▶ PROVIDED RECORDS:
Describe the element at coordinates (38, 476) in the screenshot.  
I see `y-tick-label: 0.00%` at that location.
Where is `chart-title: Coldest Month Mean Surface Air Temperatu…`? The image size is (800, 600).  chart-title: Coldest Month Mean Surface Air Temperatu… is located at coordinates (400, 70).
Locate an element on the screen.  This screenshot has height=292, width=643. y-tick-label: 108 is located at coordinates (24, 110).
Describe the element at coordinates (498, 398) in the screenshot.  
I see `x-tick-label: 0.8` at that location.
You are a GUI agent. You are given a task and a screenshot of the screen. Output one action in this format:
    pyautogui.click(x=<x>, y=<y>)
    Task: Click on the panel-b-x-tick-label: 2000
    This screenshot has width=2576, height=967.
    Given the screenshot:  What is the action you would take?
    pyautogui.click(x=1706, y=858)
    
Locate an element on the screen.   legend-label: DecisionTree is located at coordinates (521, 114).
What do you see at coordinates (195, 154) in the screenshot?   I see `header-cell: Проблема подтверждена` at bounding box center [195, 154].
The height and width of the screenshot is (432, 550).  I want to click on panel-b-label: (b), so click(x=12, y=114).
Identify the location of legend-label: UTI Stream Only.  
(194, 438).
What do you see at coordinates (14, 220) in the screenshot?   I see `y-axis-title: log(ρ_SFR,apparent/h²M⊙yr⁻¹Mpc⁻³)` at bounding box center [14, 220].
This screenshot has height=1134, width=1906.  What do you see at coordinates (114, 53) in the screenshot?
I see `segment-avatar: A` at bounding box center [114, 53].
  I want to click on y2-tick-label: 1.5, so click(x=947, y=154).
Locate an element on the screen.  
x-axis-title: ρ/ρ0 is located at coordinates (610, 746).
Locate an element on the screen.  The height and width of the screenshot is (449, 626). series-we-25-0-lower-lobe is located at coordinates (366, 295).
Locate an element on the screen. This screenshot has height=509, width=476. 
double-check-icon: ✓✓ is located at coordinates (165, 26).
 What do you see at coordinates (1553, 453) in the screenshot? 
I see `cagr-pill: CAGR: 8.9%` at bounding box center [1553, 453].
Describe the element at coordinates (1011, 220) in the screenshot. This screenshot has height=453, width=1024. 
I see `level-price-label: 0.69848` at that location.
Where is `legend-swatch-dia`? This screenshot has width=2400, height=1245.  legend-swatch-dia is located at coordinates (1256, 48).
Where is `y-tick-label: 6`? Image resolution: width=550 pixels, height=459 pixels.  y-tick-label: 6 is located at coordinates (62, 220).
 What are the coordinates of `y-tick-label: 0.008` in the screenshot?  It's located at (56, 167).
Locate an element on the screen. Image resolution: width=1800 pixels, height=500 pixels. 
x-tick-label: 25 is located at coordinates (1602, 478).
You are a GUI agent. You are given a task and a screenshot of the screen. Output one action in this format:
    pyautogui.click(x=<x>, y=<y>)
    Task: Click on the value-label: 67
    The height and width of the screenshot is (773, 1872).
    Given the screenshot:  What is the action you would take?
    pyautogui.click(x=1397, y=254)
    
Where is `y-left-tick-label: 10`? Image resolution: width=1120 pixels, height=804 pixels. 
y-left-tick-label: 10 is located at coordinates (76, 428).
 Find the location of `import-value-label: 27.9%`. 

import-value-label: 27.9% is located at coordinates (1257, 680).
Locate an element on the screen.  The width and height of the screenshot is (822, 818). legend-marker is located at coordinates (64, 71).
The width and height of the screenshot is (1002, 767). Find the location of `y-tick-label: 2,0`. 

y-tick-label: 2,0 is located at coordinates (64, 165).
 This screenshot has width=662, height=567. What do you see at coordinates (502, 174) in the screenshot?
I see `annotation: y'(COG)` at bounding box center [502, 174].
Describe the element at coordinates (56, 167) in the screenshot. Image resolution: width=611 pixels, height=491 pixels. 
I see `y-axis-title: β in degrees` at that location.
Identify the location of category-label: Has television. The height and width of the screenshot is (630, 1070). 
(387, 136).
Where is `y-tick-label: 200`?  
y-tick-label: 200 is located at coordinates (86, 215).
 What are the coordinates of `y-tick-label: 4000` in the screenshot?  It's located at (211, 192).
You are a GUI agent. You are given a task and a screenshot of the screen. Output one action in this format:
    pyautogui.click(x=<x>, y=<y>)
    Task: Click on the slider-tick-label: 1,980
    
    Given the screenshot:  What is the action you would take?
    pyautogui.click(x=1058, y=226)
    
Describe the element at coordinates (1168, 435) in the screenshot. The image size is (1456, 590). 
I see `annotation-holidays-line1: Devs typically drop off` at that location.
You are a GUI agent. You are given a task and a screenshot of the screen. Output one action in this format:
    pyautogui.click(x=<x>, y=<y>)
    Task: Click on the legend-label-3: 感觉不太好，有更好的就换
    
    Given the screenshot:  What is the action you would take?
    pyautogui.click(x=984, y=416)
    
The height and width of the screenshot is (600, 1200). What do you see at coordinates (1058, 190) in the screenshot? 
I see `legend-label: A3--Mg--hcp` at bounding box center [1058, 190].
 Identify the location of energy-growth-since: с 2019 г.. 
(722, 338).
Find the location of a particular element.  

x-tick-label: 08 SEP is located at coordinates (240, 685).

▶ INSTRUCTIONS FOR THE TASK: Return, verbatim, the lines of the listing above from the line with "Describe the element at coordinates (1168, 435)" up to and including the line with "pyautogui.click(x=984, y=416)".

▶ WRITTEN REPLY:
Describe the element at coordinates (1168, 435) in the screenshot. The image size is (1456, 590). 
I see `annotation-holidays-line1: Devs typically drop off` at that location.
You are a GUI agent. You are given a task and a screenshot of the screen. Output one action in this format:
    pyautogui.click(x=<x>, y=<y>)
    Task: Click on the legend-label-3: 感觉不太好，有更好的就换
    
    Given the screenshot:  What is the action you would take?
    pyautogui.click(x=984, y=416)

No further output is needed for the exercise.